Now, let's introduce 2 ohms of series supply resistance. Now, the load is 14 ohms, the current is roughly 8.6a, and the total power is 1032w.

The intended load receives 102v, and the line voltage drop is 17.2v. The load's power is 867w, and the line's power loss is 146.2w.

(Numbers don't add up due to rounding.)

The electric meter will run slower with the resistive supply, so, with no compensation for reduced power made, the cost per hour is less with the poorer supply system.

If this was a heating load, there would definitely be a money savings to minimize voltage drop, because the heater would have to run longer in order to deliver the same heating energy.

The loss would be two-fold: the heating element receives less voltage, and has to run longer to deliver a given kw/hr, and the line loss can never be recovered.

However, if this was a lighting load, the lights would be dimmer, but, unless higher-wattage bulbs are used to compensate for reduced voltage (which would exacerbate the problem and require even more current), the power consumption would drop.

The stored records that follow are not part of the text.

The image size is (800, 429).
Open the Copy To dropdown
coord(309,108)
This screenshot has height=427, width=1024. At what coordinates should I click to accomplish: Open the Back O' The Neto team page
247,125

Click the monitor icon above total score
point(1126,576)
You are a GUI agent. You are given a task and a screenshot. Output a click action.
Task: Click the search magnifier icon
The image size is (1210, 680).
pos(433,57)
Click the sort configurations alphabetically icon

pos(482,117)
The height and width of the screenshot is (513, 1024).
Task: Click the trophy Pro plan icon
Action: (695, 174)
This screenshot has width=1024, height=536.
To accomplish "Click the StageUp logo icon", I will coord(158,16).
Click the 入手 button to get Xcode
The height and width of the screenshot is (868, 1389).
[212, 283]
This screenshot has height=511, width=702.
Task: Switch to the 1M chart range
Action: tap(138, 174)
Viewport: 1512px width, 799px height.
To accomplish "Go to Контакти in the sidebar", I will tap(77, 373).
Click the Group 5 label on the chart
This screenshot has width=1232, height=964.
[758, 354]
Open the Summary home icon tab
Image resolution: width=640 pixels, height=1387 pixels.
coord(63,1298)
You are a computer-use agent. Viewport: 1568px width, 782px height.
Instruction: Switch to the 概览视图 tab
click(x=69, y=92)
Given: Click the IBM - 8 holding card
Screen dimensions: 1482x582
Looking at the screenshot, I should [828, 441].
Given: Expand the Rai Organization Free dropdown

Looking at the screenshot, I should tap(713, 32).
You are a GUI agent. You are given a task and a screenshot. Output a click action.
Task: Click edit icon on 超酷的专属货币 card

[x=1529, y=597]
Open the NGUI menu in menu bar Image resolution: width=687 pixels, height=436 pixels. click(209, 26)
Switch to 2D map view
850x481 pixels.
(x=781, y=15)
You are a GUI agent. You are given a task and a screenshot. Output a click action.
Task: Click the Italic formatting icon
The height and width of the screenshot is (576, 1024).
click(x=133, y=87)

Result: larger wire = higher cost.

That said, I will still be using 14 AWG. :smile:
Same here.
 

iwire

Moderator
Staff member
Location
Massachusetts
LarryFine said:
Result: larger wire = higher cost.

Sure, if we lived on paper. :smile:

But we do not, and to arrive at your conclusions you left out what you did not want.....realiity. :)

Electric heat will run longer, they might use larger lamps in the fixtures. The most common place to find voltage drop limitations are in energy codes, there is a reason for that, voltage drop will eat watts.

IMO, to answer the question honestly we must compare apples to apples. For the same amount of work produced, all other factors remaining unchanged larger conductors = less energy costs.

Now here is my statement that you first disagreed with.

iwire said:
In my opinion, all other factors remaining unchanged, larger conductors will result in lower energy consumption.

'all other factors remaining unchanged'

Your calculations did change the work produced, certainly the work produced is a factor of the circuit.